This miss might have been a big hit


Stephen Hawking believes that one of the major factors in the possible scarcity of intelligent life in our galaxy is the high probability of an asteroid or comet colliding with inhabited planets.

Supporting Hawking’s theory, the Earth has had a near miss this week when a huge asteroid whizzed past on Monday, less than 50,000 miles away. The asteroid – about the size of a 10-storey building – flew past the Earth at roughly twice the distance of the highest Earth-orbiting satellites, according to website space.com.

It is similar in size to a rock that exploded above Siberia in 1908, flattening 80 million trees across an 800 square mile area.

Asteroid 2009 DD45 was closest to the earth on Monday at around 8.30am, at just under 45,000 miles above the surface of the planet. Astronomers knew it was coming after it was spotted last Saturday as a faint dot showing up in pictures at the Siding Spring Observatory in Australia (image right). There was never any risk of collision, experts said, but anything flying within 50,000 miles of the Earth is taken very seriously.

The closest listed “flyby” to Earth by an asteroid happened in March 2004 when a small one – 2004 FU162 – measuring about 20 feet across came within about 4,000 miles of the earth..

It is thought the collision of a rather smaller body with the Earth, about 70 million years ago, was responsible for the extinction of the dinosaurs. A few small early mammals survived, but anything as large as a human, would have almost certainly been wiped out.

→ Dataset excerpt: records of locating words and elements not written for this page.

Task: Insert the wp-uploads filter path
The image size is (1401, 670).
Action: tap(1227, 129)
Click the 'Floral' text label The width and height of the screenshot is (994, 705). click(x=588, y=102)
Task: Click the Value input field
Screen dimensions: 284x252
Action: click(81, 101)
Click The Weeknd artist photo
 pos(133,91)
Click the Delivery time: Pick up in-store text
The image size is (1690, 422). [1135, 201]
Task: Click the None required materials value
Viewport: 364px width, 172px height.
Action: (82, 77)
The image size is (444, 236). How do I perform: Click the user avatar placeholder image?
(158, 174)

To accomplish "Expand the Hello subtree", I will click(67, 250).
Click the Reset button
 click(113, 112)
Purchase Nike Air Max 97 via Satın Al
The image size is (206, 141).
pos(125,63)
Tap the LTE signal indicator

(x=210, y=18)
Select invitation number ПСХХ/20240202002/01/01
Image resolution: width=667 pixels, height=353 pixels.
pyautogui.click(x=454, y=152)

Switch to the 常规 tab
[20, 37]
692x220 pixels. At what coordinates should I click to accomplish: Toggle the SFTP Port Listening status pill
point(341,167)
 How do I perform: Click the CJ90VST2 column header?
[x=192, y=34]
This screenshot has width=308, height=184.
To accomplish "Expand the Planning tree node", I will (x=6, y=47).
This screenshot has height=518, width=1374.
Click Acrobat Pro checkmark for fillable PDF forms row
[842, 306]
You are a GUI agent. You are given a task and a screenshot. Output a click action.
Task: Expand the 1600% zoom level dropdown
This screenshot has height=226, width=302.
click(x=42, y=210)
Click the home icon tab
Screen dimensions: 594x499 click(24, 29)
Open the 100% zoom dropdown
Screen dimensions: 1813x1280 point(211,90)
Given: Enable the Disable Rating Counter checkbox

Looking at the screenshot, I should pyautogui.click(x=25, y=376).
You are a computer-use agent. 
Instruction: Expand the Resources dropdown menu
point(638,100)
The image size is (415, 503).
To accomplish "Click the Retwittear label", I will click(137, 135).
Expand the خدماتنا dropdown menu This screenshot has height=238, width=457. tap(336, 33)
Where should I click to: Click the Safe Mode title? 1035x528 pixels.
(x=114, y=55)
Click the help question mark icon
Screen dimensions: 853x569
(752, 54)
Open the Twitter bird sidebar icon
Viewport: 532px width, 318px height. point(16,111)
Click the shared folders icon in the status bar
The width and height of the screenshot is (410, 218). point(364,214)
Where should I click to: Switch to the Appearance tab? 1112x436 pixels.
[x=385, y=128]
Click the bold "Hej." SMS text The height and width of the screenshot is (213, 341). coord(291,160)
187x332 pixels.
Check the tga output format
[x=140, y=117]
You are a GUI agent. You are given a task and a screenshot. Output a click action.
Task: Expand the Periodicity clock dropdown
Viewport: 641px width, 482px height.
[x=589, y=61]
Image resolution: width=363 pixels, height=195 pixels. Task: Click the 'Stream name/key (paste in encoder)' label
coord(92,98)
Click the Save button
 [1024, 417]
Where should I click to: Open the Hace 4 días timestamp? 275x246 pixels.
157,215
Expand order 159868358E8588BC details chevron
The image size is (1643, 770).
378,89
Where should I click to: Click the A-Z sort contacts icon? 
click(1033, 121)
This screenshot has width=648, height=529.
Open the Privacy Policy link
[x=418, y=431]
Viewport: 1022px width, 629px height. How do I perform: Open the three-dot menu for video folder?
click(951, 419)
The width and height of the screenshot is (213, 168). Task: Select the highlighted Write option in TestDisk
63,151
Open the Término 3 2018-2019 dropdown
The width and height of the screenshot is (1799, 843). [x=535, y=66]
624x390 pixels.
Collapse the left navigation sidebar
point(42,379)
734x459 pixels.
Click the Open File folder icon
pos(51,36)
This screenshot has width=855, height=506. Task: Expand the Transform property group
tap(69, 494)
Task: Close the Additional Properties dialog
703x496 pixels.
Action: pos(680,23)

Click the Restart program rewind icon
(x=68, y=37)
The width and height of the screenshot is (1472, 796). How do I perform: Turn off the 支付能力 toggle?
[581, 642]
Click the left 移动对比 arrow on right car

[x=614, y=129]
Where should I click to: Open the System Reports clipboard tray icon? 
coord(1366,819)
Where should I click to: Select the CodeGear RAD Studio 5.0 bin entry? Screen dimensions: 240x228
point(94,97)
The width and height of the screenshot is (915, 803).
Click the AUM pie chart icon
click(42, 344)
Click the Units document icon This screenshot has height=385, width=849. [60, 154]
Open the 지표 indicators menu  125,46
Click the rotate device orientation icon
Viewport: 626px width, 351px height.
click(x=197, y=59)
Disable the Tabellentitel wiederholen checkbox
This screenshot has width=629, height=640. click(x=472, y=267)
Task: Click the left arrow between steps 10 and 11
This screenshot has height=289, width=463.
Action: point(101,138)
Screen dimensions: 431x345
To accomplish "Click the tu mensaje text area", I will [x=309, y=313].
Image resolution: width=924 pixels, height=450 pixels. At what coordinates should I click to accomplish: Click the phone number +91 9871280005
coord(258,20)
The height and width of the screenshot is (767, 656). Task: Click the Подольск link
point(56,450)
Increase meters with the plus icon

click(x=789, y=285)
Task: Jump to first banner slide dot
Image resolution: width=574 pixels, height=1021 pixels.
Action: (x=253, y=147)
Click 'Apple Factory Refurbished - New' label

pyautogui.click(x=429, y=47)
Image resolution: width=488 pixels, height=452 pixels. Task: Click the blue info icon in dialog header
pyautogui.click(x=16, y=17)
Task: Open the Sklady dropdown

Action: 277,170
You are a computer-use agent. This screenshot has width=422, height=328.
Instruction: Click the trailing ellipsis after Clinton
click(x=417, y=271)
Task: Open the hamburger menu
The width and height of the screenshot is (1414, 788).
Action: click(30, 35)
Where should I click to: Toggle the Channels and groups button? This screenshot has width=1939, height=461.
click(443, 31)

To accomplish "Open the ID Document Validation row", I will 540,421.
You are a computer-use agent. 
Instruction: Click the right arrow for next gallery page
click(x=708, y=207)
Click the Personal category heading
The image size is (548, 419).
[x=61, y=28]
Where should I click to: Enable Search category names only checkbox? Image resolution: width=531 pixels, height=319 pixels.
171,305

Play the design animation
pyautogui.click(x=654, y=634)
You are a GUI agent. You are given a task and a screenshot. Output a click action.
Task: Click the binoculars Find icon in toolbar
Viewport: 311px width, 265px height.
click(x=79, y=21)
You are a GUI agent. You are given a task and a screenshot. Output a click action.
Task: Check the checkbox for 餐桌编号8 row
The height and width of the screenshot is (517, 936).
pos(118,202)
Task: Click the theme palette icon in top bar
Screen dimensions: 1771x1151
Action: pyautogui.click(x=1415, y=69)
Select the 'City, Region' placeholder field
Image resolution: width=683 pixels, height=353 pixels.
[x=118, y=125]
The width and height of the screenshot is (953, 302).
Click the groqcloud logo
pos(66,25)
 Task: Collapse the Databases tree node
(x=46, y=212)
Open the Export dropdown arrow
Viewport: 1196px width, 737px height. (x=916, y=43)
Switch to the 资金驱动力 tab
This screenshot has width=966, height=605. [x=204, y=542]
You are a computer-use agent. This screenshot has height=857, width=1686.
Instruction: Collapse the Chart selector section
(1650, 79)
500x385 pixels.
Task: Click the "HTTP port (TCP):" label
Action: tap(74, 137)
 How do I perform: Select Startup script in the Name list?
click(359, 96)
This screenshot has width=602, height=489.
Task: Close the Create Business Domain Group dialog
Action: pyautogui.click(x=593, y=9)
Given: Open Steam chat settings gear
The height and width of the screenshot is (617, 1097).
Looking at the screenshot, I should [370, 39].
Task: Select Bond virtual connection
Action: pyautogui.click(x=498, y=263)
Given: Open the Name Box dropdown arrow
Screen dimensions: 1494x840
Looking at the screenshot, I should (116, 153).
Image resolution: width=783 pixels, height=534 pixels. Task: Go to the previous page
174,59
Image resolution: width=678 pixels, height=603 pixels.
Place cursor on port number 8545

Through Earth’s history such collisions occur, on the average every one million years. If this figure is correct, it would mean that intelligent life on Earth has developed only because of the lucky chance that there have been no major collisions in the last 70 million years. Other planets in the galaxy, Hawking believes, on which life has developed, may not have had a long enough collision-free period to evolve intelligent beings.

Impact rates depend on how many comets and asteroids exist in a particular planetary system. In general there is one major impact every million years -— a mere blink of the eye in geological time.